Nahrungsmittelsicherheit: Die prognostizierten Klimaveränderungen werden die landwirtschaftliche Produktion und den Zugang zu Nahrungsmitteln schwerwiegend beeinträchtigen. Für einige Länder wird mit einem 50-prozentigen Rückgang der vom Regen abhängigen landwirtschaftlichen Erträge gerechnet, wodurch das Risiko von Lebensmittelengpässen steigt. Besonders am Rand trockener und halbtrockener Gebiete, die heute ein Drittel Afrikas umfassen, werden geeignete Flächen, Vegetationszeiten und das Ertragspotenzial zurückgehen, die Wüsten werden sich weiter ausbreiten. Auch die zunehmende Häufigkeit von extremen Wetterereignissen wie Dürren und Überschwemmungen werden in einigen Gebieten zu einem existenzbedrohenden Mangel an Nahrungsmitteln führen.
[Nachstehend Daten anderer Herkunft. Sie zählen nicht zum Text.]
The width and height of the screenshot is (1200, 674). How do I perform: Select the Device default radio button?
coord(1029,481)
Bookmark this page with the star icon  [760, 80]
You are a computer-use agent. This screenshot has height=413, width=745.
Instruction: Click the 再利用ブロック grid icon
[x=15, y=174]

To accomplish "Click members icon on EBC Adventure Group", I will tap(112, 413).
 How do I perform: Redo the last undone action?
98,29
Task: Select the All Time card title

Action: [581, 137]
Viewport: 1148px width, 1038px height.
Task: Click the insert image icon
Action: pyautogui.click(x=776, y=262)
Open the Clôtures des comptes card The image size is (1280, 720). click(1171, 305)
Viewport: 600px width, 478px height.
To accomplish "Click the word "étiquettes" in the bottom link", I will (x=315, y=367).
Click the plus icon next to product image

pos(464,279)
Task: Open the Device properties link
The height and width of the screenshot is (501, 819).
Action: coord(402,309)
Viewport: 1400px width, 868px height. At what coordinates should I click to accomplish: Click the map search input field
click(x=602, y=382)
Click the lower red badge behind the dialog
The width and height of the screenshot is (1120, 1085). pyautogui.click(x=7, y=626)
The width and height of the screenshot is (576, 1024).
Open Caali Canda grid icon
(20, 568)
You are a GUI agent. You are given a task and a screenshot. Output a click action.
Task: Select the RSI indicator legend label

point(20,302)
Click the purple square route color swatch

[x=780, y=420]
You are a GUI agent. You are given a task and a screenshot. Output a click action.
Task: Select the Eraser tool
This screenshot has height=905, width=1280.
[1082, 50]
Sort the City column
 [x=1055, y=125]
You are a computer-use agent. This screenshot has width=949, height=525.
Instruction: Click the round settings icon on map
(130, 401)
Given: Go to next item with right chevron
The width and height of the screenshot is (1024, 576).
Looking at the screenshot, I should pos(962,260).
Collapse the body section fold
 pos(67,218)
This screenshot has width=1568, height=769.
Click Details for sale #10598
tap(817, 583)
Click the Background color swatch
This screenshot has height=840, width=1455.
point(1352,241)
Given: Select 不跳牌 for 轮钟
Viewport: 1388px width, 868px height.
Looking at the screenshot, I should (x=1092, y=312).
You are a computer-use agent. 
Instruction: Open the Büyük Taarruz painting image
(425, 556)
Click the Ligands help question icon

Angesichts bereits bestehender Nahrungsknappheit, des Bevölkerungswachstums und der in vielen Staaten ausgeprägten Abhängigkeit von der Landwirtschaft - die auf individueller Ebene die Existenz sichern soll (Subsistenzlandwirtschaft) und auf staatlicher Ebene die Hauptexportgüter stellt - geben diese Entwicklungen Anlass zur Sorge. Der Anstieg der Wassertemperaturen in Seen, Flüssen und Meeren wird zudem einen Rückgang der Fischbestände zur Folge haben, bestimmte Arten in teilweise bereits überfischten Gewässern werden verschwinden.

Quellentext

Klimawandel in Westafrika

[...] Das Wetter Westafrikas gehorcht nicht mehr dem Ablauf, dem es gefolgt ist, so lange sich die Bauern von Kandiga erinnern. Der Beginn der Regenzeit verschiebt sich, die Männer können sich bei der Aussaat nicht mehr auf ihre Erfahrung verlassen. Niemand weiß genau, wann der richtige Zeitpunkt ist - ein Glücksspiel. "Die Menschen hier sind aber auf den Regenfeldbau angewiesen", sagt der Ethnologe Wolfram Laube von der Universität Bonn, der seit Jahren in der Region forscht. [...]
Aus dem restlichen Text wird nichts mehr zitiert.